Dignity remains, however, a complex concept subject to a range of different interpretations [15
]. Whilst the examples noted above operationalise dignity in terms of the delivery of fundamental nursing care, the Royal College of Nursing [5
] definition emphasises core nursing values of respect and autonomy rather than care delivery:
“Dignity is concerned with how people feel, think and behave in relation to the worth or value of themselves and others. To treat someone with dignity is to treat them as being of worth, in a way that is respectful of them as valued individuals”
Similarly the more recent Social Care Institute for Excellence [16
] focuses upon the relational aspects of care delivery rather than with delivery of care per se:
“Dignity is at the heart of personalisation. Dignity means treating people who need care as individuals and enabling them to maintain the maximum possible level of independence, choice and control over their own lives. It means that professionals should support people with the respect they would want for themselves or a member of their family”

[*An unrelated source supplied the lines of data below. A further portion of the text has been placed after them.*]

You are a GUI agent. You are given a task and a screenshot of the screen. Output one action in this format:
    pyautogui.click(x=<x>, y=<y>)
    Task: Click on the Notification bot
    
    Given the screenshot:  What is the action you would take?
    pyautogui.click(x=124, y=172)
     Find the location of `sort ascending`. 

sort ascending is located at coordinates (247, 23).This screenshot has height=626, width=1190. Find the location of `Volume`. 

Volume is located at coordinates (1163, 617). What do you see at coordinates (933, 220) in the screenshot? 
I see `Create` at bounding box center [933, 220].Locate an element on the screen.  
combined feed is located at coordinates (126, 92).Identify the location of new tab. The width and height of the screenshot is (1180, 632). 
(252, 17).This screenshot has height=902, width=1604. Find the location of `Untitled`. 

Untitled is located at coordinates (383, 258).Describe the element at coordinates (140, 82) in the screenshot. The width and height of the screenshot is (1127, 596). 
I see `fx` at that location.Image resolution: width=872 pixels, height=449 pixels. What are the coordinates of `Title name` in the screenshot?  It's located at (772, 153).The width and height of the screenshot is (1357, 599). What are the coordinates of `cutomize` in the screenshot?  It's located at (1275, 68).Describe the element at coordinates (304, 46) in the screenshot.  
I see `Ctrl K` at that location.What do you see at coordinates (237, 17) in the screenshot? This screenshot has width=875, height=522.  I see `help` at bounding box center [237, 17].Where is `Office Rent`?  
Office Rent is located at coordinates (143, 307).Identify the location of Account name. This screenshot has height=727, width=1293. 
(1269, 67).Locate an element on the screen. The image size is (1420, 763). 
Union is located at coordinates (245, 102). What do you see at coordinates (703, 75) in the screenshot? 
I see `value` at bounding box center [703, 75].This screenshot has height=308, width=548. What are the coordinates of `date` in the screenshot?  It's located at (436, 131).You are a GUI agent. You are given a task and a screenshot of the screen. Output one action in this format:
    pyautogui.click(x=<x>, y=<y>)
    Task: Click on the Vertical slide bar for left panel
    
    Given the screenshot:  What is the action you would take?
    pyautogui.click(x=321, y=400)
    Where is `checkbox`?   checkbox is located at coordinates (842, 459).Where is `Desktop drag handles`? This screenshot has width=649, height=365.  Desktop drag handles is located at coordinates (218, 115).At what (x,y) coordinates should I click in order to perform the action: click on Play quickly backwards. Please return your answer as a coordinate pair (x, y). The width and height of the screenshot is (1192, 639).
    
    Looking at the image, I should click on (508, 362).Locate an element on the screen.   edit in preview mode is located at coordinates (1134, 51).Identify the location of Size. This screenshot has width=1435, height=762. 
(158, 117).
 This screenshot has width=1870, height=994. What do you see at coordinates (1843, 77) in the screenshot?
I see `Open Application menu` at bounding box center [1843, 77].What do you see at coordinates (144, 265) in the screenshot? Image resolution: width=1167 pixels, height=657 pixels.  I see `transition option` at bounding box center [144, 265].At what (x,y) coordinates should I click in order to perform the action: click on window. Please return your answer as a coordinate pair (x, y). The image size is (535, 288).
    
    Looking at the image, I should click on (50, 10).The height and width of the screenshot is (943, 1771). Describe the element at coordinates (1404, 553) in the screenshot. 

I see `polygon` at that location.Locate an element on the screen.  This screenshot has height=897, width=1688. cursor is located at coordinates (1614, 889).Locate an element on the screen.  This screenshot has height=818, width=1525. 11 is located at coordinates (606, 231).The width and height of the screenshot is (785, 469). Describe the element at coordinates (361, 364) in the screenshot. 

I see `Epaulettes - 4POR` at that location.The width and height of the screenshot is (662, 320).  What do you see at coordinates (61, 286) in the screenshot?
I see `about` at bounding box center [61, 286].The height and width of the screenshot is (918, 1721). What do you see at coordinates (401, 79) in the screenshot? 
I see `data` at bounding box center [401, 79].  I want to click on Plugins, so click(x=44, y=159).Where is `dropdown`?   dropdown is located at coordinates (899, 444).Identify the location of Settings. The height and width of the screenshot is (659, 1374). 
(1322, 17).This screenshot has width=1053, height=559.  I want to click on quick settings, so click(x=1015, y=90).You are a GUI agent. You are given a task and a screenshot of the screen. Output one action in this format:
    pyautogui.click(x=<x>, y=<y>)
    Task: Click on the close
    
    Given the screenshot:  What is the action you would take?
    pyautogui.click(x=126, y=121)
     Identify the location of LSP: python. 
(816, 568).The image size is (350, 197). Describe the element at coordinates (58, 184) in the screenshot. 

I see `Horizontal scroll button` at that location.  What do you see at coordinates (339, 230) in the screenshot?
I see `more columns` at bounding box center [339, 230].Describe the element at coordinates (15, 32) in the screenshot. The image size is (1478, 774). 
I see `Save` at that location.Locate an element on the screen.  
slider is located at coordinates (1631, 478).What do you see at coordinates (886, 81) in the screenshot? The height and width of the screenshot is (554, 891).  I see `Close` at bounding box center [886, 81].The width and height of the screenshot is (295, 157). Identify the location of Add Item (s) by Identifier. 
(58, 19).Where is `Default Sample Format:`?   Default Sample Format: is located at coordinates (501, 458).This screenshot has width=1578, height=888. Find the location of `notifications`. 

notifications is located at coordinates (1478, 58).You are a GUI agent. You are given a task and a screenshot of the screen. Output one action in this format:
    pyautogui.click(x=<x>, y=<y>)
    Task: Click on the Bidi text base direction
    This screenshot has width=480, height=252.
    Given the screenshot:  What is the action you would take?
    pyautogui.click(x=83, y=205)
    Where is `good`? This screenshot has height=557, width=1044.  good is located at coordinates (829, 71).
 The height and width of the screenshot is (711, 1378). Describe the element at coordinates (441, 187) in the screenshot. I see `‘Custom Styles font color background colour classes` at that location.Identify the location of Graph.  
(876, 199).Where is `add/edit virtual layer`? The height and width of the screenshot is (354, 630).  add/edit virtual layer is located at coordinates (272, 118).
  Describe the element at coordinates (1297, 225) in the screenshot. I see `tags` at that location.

Whilst older people cite respect, communication, privacy and being treated as an individual as important aspects of dignified care they emphasise the basic and vital aspects of care such as eating, nutrition, personal hygiene and toileting [11, 17–22]. Less visible in the research literature is the professional perspective on delivering dignity in care and, more specifically, the educational, cultural and organisational factors which enable or hinder its delivery. This is a significant omission as it is the attitudes, skills and behaviour of frontline staff via the development of organisational culture, policies and practice which is critical to the tangible delivery of policy imperatives .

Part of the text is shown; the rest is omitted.